Approximate simulation of cortical microtubule models using dynamical graph grammars

1.1. Overview

Dynamic graphs are graphs that change over time and are capable of encoding the changing state of complex systems. Graphs with local dynamics provide a mathematical framework for understanding changing relationships between objects. We can formulate and enable the use of dynamic graphs by providing a high level language for their dynamics. Dynamical graph grammars (DGGs) [1] allow for an expressive and powerful way to declare a set of local rules to model a complex, dynamic system with graphs. The DGG formalism is flexible for modeling and allows a wide array of models to be created in the natural sciences.

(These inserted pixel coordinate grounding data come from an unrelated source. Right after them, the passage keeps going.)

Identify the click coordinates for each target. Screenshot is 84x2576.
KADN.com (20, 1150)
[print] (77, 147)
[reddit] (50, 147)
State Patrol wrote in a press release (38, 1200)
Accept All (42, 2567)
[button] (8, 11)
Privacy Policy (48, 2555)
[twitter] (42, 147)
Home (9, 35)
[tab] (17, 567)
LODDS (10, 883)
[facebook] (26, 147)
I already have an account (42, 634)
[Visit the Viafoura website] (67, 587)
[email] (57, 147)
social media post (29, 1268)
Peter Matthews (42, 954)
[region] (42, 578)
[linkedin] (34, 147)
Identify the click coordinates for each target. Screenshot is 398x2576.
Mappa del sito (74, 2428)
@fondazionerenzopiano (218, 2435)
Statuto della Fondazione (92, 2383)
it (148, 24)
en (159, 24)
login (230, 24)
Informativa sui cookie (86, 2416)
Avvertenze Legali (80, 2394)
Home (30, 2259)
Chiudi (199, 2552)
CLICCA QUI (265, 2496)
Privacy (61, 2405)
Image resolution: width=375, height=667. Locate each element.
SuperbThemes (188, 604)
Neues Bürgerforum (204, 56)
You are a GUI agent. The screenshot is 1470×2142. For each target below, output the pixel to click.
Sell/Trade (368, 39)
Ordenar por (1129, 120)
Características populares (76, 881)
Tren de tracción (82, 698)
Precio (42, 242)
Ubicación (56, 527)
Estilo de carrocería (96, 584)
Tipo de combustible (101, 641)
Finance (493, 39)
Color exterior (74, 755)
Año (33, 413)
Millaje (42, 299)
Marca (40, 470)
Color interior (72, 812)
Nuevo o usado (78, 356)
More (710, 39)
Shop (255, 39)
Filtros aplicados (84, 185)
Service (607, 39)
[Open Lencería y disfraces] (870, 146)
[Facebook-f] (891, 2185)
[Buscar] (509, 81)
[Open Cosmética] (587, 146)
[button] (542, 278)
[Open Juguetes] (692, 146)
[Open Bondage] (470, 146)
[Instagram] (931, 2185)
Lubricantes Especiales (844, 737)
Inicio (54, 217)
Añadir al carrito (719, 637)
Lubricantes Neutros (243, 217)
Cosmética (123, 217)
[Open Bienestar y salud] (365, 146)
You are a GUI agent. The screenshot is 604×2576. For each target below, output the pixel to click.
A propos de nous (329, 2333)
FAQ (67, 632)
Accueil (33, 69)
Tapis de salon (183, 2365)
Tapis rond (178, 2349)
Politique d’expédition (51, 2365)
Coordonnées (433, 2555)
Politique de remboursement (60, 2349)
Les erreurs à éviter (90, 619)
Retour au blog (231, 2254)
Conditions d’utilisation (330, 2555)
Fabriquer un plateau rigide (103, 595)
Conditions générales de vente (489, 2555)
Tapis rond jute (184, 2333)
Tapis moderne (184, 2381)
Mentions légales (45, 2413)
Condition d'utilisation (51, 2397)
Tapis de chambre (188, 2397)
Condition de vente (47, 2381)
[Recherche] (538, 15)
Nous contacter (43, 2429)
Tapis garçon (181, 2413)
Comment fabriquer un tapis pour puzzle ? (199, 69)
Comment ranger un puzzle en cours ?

DGGs have well-defined meaning. They map graph dynamics into a master equation, a set of first order linear differential equations governing the time evolution of joint probability distributions of state variables of a dynamic system. Using operator algebra [2], DGGs can be simulated using an exact algorithm that subsumes Gillespie's stochastic simulation algorithm (SSA) [3], which is closely related to Kinetic Monte Carlo algorithms of statistical physics [4]. As does the SSA, the exact algorithm becomes slow for large systems. Using operator splitting, a faster approximate algorithm for spatially embedded graphs can be derived. In section 2 we discuss the preliminary work done on the approximate algorithm, and areas for improvement.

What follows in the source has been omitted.